GIVEN RECORDS:
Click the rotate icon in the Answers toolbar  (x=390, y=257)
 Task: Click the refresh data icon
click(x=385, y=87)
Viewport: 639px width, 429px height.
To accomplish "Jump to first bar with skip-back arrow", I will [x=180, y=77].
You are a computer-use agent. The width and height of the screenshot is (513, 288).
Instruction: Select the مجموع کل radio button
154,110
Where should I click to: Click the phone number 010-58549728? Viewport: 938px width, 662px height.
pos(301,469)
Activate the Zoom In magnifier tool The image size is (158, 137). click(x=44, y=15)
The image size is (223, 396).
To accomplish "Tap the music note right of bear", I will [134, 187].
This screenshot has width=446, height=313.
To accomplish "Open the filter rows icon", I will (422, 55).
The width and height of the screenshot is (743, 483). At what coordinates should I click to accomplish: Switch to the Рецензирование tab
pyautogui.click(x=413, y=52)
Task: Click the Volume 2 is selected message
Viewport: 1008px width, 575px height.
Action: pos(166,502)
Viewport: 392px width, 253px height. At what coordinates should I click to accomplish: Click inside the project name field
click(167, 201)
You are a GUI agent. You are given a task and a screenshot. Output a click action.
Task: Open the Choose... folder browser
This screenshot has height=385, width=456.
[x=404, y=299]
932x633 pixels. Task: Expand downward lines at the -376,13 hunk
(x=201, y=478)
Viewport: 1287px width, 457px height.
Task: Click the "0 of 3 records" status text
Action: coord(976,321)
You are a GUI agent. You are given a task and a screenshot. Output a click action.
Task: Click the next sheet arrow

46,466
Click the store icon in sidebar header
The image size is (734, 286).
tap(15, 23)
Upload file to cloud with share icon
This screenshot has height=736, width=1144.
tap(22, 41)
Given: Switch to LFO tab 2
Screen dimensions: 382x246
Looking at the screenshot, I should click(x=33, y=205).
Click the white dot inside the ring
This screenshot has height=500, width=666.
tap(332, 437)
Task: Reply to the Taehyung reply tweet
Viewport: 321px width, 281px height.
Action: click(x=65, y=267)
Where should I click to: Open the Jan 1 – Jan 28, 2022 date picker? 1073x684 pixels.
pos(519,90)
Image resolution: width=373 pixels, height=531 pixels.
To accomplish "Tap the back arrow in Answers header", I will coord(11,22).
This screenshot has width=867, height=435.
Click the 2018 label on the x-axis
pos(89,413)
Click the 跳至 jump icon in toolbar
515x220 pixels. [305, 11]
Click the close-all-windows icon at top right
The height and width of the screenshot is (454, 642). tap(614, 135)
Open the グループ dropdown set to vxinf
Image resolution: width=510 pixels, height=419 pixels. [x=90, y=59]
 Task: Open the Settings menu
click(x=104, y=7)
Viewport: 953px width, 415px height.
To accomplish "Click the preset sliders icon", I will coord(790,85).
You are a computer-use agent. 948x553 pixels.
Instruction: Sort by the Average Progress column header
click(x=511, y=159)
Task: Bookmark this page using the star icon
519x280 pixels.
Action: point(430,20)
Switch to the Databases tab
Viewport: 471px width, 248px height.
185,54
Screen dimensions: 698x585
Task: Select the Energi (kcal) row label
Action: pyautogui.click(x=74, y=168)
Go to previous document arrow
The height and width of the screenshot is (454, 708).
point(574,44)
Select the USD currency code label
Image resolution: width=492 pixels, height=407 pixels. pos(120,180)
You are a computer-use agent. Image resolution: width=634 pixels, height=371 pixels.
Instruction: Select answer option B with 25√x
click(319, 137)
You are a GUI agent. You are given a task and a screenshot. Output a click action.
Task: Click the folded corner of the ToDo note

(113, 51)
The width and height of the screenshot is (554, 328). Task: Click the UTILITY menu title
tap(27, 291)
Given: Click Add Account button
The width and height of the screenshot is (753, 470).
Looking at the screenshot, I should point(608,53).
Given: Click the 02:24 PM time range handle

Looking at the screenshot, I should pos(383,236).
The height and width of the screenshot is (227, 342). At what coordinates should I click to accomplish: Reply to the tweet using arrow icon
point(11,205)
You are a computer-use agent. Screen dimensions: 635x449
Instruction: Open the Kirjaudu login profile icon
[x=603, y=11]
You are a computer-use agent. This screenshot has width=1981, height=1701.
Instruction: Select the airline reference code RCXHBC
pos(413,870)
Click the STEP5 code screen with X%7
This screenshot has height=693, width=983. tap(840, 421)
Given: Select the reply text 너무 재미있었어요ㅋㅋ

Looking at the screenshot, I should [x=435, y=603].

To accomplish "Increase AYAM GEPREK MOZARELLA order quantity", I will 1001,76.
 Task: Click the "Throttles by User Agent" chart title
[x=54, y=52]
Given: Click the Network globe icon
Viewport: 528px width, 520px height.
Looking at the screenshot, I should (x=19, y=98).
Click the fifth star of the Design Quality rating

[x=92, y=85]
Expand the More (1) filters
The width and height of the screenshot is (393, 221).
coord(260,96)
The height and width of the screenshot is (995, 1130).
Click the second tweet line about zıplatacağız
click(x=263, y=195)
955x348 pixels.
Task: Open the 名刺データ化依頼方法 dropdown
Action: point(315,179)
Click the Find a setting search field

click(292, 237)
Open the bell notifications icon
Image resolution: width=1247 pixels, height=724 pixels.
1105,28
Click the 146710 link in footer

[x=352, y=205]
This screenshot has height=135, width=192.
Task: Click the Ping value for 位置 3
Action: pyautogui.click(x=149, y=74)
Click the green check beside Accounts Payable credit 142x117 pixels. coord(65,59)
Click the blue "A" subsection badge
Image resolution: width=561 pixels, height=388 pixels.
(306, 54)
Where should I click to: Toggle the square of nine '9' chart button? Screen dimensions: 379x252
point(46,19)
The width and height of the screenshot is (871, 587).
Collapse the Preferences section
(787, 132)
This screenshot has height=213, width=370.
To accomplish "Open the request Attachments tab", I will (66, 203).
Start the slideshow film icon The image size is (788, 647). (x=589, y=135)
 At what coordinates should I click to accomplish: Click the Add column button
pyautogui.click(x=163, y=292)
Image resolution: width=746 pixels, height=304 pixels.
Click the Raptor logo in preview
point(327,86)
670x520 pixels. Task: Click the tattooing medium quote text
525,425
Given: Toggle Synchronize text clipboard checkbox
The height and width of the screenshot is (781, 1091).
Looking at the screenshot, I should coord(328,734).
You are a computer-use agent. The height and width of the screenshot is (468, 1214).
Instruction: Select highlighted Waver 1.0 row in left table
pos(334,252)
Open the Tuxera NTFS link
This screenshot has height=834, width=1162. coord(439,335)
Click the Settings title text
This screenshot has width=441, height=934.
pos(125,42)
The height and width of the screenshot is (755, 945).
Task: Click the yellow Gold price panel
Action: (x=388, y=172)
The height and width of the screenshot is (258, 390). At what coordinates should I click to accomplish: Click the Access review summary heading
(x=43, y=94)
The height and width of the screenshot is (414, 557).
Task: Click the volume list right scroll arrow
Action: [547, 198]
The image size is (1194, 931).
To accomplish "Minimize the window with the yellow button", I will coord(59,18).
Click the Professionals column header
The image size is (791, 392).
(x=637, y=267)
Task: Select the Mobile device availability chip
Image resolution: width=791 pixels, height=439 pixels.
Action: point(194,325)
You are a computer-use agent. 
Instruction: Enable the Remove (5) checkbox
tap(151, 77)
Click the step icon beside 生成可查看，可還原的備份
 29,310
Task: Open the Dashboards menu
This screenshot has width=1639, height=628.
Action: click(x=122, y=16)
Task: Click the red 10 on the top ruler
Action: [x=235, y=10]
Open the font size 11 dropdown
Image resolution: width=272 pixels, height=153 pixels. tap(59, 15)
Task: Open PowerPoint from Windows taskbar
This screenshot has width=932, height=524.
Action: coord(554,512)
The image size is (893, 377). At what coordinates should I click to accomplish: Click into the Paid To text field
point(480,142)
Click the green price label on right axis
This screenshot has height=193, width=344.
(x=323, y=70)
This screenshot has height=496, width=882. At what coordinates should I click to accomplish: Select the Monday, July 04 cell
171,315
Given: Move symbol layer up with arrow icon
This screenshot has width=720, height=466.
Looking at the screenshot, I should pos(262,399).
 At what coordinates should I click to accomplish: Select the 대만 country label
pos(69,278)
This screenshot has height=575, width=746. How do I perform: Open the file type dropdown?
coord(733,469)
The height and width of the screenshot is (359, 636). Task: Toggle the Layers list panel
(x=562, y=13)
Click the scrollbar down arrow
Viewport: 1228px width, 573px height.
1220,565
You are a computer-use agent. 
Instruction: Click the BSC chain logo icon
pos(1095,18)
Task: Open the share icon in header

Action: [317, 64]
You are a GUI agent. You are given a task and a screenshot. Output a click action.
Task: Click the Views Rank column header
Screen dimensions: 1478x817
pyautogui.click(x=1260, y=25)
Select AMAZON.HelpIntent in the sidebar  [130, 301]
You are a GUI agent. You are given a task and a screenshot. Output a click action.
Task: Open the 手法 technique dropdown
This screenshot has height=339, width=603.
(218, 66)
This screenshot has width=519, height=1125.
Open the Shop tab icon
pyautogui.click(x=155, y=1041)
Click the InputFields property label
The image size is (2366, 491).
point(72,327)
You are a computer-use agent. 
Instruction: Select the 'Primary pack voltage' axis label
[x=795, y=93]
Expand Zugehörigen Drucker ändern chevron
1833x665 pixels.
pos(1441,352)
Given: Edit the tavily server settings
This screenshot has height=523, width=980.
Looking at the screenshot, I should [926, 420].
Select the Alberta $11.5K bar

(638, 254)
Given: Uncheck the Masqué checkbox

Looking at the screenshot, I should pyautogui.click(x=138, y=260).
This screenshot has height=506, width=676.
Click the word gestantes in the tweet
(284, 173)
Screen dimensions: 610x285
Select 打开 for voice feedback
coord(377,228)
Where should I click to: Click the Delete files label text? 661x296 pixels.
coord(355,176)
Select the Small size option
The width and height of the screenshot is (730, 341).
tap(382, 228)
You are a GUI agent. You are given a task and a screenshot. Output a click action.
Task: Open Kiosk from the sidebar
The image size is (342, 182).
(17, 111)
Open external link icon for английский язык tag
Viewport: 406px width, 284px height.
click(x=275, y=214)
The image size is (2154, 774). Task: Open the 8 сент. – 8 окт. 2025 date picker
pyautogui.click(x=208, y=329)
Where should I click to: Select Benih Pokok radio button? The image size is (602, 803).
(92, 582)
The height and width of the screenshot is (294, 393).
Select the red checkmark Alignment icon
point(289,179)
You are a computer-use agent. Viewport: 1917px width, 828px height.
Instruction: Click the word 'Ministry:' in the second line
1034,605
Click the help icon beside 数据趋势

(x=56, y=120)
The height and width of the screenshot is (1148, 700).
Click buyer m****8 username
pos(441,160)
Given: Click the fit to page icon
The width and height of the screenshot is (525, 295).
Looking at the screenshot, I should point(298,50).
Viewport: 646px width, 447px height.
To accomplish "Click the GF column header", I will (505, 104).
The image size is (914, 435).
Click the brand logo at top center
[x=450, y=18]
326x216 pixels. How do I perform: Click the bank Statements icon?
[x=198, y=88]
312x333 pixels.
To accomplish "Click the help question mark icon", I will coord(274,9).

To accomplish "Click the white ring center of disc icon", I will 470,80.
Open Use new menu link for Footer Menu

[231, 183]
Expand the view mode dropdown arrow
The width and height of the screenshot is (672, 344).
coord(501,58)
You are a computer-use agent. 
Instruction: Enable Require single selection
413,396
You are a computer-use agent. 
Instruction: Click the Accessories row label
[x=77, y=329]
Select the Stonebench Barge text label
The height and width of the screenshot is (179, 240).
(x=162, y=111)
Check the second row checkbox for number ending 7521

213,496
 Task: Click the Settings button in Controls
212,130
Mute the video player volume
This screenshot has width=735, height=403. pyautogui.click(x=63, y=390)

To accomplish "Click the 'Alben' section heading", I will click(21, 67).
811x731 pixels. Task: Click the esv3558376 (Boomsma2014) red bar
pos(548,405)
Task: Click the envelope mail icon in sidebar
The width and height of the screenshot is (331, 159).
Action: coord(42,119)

PROBLEM STATEMENT: Identify the lines of the entries containing the string "Answers". Copy each such line.

ANSWER BOX:
Click the rotate icon in the Answers toolbar  (x=390, y=257)
To accomplish "Tap the back arrow in Answers header", I will coord(11,22).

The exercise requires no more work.